Dessa vez finquei pé, ficamos com a capa indígena. Voltei pra Brasília com a boneca praticamente pronta e com a missão de dar um jeito de imprimir. Nos dias seguintes, o Jaime veio pra Formosa, pra convencer minha irmã Lúcia a revisar a revista, “de grátis”. Com a primeira revista impressa, a próxima tarefa foi montar o Conselho Editorial.

Jaime fez questão de visitar, explicar o projeto e convidar pessoalmente cada conselheiro e cada conselheira (até a doença agravar, nos seus últimos meses de vida, nunca abriu mão dessa tarefa). Daqui rumamos pra Goiânia, para convidar o arqueólogo Altair Sales Barbosa, nosso primeiro conselheiro. “O mais sabido de nóis,” segundo o Jaime.

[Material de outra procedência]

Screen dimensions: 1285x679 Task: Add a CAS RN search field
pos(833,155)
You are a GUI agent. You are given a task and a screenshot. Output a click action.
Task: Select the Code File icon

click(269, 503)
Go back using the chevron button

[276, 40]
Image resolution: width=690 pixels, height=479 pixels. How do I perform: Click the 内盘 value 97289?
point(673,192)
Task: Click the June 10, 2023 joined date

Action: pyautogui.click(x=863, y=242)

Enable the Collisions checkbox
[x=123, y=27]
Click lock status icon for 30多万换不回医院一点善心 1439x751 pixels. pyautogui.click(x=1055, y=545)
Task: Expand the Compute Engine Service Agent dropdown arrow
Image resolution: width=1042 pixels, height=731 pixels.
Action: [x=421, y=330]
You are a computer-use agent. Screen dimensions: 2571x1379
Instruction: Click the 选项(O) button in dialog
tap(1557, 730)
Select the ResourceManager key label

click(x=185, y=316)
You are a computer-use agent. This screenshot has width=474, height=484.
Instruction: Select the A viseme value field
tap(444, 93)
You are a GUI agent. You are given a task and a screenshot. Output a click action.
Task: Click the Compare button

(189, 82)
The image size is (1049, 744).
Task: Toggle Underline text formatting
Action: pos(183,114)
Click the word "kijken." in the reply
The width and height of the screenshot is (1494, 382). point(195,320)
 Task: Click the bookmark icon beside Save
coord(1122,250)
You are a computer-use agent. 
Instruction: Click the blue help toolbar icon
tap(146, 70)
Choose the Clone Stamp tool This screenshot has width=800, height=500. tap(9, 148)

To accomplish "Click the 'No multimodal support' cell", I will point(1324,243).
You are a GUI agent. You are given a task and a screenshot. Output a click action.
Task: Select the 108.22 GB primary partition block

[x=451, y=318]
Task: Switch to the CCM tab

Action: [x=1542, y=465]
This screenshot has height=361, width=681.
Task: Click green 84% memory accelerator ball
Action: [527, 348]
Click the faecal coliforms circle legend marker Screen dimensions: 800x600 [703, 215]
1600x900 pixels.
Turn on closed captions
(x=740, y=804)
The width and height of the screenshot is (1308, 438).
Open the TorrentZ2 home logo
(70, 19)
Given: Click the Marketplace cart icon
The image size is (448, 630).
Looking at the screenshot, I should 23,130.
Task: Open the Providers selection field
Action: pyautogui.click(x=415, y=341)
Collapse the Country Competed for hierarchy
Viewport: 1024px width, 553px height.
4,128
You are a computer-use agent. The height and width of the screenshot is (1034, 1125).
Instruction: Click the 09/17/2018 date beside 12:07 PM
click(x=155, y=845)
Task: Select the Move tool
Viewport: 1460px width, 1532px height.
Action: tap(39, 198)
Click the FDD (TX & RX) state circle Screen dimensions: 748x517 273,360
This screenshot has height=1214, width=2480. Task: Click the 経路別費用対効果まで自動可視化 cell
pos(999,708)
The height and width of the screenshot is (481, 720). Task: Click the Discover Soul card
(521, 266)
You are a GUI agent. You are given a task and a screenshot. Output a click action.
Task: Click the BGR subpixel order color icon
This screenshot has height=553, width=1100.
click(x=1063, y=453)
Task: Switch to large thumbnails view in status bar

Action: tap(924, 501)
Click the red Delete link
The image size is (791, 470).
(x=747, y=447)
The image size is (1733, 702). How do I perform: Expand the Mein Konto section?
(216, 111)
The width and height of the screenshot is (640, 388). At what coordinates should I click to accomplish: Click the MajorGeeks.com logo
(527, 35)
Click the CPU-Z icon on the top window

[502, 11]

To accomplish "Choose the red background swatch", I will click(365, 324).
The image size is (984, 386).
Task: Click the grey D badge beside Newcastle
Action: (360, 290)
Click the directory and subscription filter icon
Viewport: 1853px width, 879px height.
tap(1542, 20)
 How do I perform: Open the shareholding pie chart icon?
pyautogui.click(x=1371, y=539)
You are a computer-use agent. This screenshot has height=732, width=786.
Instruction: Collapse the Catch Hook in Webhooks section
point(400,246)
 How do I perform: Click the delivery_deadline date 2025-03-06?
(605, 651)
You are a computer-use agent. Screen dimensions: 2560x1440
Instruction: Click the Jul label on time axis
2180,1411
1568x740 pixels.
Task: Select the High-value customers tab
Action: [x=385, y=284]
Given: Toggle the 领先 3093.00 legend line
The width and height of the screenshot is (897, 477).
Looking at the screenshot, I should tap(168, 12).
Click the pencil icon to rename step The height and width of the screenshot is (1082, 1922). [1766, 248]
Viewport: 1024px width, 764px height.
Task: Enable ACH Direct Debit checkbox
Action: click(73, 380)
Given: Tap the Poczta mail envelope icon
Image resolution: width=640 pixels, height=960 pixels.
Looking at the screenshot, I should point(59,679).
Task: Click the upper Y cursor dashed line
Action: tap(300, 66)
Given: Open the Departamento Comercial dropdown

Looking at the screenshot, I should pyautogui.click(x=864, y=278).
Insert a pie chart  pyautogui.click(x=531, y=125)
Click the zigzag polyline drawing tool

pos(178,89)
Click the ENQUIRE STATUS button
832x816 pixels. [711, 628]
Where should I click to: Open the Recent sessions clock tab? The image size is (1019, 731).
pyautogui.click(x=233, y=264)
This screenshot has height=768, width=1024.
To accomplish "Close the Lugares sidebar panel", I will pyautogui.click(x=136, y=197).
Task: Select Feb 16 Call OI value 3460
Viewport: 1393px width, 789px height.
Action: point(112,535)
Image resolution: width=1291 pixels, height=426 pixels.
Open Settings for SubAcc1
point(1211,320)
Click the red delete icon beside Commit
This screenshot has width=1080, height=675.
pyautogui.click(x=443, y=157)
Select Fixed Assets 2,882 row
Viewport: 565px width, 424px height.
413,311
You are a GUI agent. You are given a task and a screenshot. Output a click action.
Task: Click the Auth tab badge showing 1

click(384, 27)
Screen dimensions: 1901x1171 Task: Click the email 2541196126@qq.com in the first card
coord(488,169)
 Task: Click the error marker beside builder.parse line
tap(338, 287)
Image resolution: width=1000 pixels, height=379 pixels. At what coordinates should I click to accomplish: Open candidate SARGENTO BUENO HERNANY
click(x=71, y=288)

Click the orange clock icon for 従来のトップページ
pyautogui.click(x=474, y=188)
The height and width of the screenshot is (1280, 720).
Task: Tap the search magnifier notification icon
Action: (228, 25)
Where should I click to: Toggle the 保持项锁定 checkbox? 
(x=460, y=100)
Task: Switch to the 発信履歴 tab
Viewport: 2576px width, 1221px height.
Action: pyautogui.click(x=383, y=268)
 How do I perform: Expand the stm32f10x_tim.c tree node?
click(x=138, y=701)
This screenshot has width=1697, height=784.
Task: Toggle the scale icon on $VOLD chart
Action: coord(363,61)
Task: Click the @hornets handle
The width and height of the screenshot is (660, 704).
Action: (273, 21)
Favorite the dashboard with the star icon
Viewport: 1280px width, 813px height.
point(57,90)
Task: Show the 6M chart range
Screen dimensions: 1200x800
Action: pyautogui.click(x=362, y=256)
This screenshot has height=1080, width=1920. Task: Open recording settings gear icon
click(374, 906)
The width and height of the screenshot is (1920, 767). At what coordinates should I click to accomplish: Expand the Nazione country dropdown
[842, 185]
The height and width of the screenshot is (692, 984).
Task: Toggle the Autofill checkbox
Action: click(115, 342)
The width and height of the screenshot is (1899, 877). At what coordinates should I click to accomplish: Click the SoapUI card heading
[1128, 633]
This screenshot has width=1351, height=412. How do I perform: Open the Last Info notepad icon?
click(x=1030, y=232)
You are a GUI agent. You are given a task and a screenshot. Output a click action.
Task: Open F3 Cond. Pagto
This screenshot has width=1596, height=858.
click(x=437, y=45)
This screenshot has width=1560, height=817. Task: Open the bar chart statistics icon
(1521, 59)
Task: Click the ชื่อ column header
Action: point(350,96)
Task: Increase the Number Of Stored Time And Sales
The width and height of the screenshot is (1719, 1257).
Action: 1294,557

Trilhamos uma linda jornada. Em 80 meses, Jaime fez questão de decidir, mensalmente, o tema da capa e, quase sempre, escrever ele mesmo. Às vezes, ligava pra falar da ótima ideia que teve, às vezes sumia e, no dia certo, lá vinha o texto pronto, impecável.

Na sexta-feira, 9 de julho, quando preparávamos a Xapuri 81, pela primeira vez em sete anos, ele me pediu para cuidar de tudo. Foi uma conversa triste, ele estava agoniado com os rumos da doença e com a tragédia que o Brasil enfrentava. Não falamos em morte, mas eu sabia que era o fim.

Hoje, cá estamos nós, sem as capas do Jaime, sem as pautas do Jaime, sem o linguajar do Jaime, sem o jaimês da Xapuri, mas na labuta, firmes na resistência. Mês sim, mês sim de novo, como você sonhava, Jaiminho, carcamos porva e, enfim, chegamos à nossa edição número 100. E, depois da Xapuri 100, como era desejo seu, a gente segue esperneando.

Fica tranquilo, camarada, que por aqui tá tudo direitim.